**Exercise details:** Copy the records below word for word, from the line containing "Where should I" through the end of the records, both included.

begin Data provided

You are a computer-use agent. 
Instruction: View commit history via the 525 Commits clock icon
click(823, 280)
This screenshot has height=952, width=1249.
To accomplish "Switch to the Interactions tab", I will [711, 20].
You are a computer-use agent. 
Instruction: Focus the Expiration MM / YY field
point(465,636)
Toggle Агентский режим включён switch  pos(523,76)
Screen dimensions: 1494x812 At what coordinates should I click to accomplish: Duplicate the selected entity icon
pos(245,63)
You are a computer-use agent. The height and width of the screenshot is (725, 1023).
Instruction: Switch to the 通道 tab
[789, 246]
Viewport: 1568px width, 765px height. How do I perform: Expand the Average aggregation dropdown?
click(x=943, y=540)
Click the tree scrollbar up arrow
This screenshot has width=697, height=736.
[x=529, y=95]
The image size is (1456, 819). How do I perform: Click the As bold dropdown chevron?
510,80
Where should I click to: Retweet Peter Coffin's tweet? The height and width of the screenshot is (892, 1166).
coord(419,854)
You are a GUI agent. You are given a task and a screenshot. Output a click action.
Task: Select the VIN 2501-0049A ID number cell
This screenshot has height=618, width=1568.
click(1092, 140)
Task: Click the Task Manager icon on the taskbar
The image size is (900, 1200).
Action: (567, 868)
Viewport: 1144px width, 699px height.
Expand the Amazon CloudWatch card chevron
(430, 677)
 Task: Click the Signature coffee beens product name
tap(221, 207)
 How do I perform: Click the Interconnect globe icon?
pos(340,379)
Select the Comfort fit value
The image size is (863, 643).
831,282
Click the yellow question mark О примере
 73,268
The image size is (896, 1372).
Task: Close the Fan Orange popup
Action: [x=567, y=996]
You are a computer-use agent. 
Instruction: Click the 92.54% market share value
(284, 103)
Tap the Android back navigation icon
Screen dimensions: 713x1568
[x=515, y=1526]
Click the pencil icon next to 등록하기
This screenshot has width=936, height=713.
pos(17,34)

end Data provided

**Right answer:**
Where should I click to: Retweet Peter Coffin's tweet? The height and width of the screenshot is (892, 1166).
coord(419,854)
You are a GUI agent. You are given a task and a screenshot. Output a click action.
Task: Select the VIN 2501-0049A ID number cell
This screenshot has height=618, width=1568.
click(1092, 140)
Task: Click the Task Manager icon on the taskbar
The image size is (900, 1200).
Action: (567, 868)
Viewport: 1144px width, 699px height.
Expand the Amazon CloudWatch card chevron
(430, 677)
 Task: Click the Signature coffee beens product name
tap(221, 207)
 How do I perform: Click the Interconnect globe icon?
pos(340,379)
Select the Comfort fit value
The image size is (863, 643).
831,282
Click the yellow question mark О примере
 73,268
The image size is (896, 1372).
Task: Close the Fan Orange popup
Action: [x=567, y=996]
You are a computer-use agent. 
Instruction: Click the 92.54% market share value
(284, 103)
Tap the Android back navigation icon
Screen dimensions: 713x1568
[x=515, y=1526]
Click the pencil icon next to 등록하기
This screenshot has width=936, height=713.
pos(17,34)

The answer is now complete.